BRIEF: Would you set down all of the entries below exactly as they stand?

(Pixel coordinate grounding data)
▼

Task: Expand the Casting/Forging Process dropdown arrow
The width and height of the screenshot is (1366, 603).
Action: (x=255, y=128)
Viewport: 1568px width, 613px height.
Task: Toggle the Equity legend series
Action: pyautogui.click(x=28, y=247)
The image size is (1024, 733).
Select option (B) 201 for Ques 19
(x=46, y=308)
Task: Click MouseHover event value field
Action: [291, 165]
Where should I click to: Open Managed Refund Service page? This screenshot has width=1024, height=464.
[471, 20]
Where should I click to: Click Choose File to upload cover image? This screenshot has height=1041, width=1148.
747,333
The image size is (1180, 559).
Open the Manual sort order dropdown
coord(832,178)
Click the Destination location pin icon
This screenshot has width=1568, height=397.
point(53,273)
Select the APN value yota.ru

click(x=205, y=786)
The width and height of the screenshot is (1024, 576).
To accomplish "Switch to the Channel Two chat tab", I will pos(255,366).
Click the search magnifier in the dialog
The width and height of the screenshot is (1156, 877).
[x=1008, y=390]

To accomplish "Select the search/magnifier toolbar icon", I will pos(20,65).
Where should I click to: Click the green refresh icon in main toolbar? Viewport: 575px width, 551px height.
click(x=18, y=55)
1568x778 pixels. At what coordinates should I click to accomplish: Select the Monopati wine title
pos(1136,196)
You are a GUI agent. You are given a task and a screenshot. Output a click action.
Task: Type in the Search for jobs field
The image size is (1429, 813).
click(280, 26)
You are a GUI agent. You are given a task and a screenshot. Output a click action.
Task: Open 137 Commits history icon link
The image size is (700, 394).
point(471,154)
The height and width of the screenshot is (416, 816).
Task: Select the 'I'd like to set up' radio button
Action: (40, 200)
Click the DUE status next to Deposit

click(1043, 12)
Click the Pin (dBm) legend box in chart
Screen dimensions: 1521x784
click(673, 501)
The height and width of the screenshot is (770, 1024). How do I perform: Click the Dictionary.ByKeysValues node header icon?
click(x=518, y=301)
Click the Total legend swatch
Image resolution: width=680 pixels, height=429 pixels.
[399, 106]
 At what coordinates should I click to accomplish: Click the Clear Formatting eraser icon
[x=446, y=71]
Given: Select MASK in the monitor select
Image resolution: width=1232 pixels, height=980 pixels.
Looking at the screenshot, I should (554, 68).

▲

ANSWER FOR THIS EXERCISE:
Task: Expand the Casting/Forging Process dropdown arrow
The width and height of the screenshot is (1366, 603).
Action: (x=255, y=128)
Viewport: 1568px width, 613px height.
Task: Toggle the Equity legend series
Action: pyautogui.click(x=28, y=247)
The image size is (1024, 733).
Select option (B) 201 for Ques 19
(x=46, y=308)
Task: Click MouseHover event value field
Action: [291, 165]
Where should I click to: Open Managed Refund Service page? This screenshot has width=1024, height=464.
[471, 20]
Where should I click to: Click Choose File to upload cover image? This screenshot has height=1041, width=1148.
747,333
The image size is (1180, 559).
Open the Manual sort order dropdown
coord(832,178)
Click the Destination location pin icon
This screenshot has width=1568, height=397.
point(53,273)
Select the APN value yota.ru

click(x=205, y=786)
The width and height of the screenshot is (1024, 576).
To accomplish "Switch to the Channel Two chat tab", I will pos(255,366).
Click the search magnifier in the dialog
The width and height of the screenshot is (1156, 877).
[x=1008, y=390]

To accomplish "Select the search/magnifier toolbar icon", I will pos(20,65).
Where should I click to: Click the green refresh icon in main toolbar? Viewport: 575px width, 551px height.
click(x=18, y=55)
1568x778 pixels. At what coordinates should I click to accomplish: Select the Monopati wine title
pos(1136,196)
You are a GUI agent. You are given a task and a screenshot. Output a click action.
Task: Type in the Search for jobs field
The image size is (1429, 813).
click(280, 26)
You are a GUI agent. You are given a task and a screenshot. Output a click action.
Task: Open 137 Commits history icon link
The image size is (700, 394).
point(471,154)
The height and width of the screenshot is (416, 816).
Task: Select the 'I'd like to set up' radio button
Action: (40, 200)
Click the DUE status next to Deposit

click(1043, 12)
Click the Pin (dBm) legend box in chart
Screen dimensions: 1521x784
click(673, 501)
The height and width of the screenshot is (770, 1024). How do I perform: Click the Dictionary.ByKeysValues node header icon?
click(x=518, y=301)
Click the Total legend swatch
Image resolution: width=680 pixels, height=429 pixels.
[399, 106]
 At what coordinates should I click to accomplish: Click the Clear Formatting eraser icon
[x=446, y=71]
Given: Select MASK in the monitor select
Image resolution: width=1232 pixels, height=980 pixels.
Looking at the screenshot, I should (554, 68).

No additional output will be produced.